Mike Myers: Is There Life After Wayne's World?

Back at the interview, Myers is saying, "The film's about a guy who is a poet--he's part of the coffeehouse culture in San Francisco, and he's afraid of getting married. He's a serial paranoid monogamist--"

"Wait, go back to the--"

"... he's a serial paranoid monogamist--"

"I know the type," I say.

". .. and he breaks up with girls at the point of commitment, based on his paranoia, which is his own self-deception about his own fears of marriage. He has to physicalize the fear by saying it was something that they were doing."

"Like what?" I ask.

"Like 'She was a thief,' or 'She hates my parents,' or 'She's physically dirty--she doesn't clean herself, she's just a very unclean person.'"
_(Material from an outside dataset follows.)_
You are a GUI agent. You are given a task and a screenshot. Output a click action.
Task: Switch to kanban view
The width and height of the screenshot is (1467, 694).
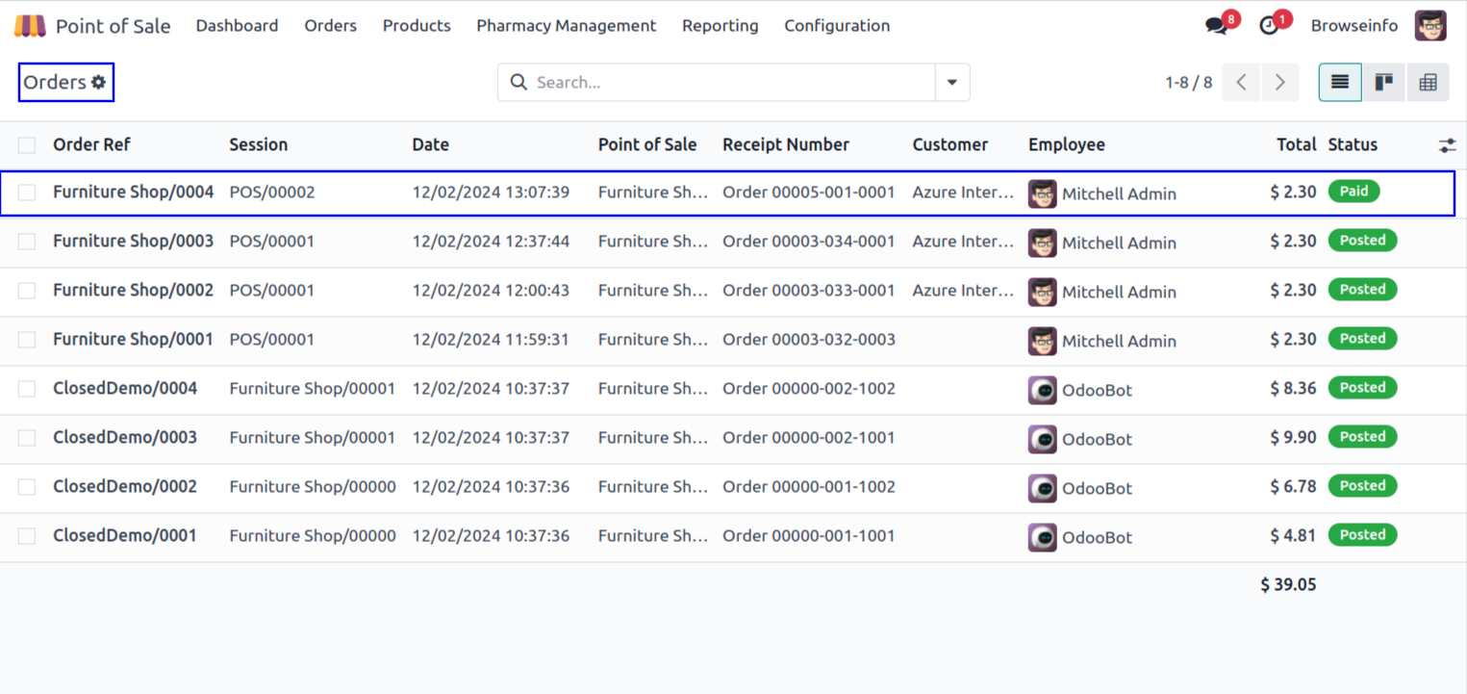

"Are your parents Jewish?" I ask, since I'm reminded of my Aunt Minnie, who single-handedly dismissed half the world because they weren't intimate enough with soap and water.

"No, but it's the classic dismissal of people who make you uncomfortable," Myers explains. '"They weren't clean.' It's a very medieval analysis of somebody, their personal hygiene. And then, finally, he meets a girl and she's great and he wants to make the plunge. But it turns out she's a serial killer."

"Serves him right," I mumble under my breath.

"Nancy Travis plays the girl, and I play the guy, plus my own Scottish father. Playing my own father was great. As with every movie I've ever done... wait, I mean, I've only made one before, God, don't I sound--" Suddenly he launches into a British accent: '"In all the movies I've made in my career...' What was I saying?"

"Beats me," I tell him.

All this time, Myers has been playing with one of those stirrers you use in your coffee. Now he picks up a football and starts tossing it up in the air. It makes me nervous.

"Please don't throw that at me," I plead.

"Why would I do that?" he asks.

"I don't know," I say. "It's the kind of thing my cousins used to do all the time. 'Think quick,' they'd yell, and then a basketball would come slamming down on my nose. I obviously wasn't quick enough."

"Don't worry," he assures me, but that's exactly what my cousins would have said.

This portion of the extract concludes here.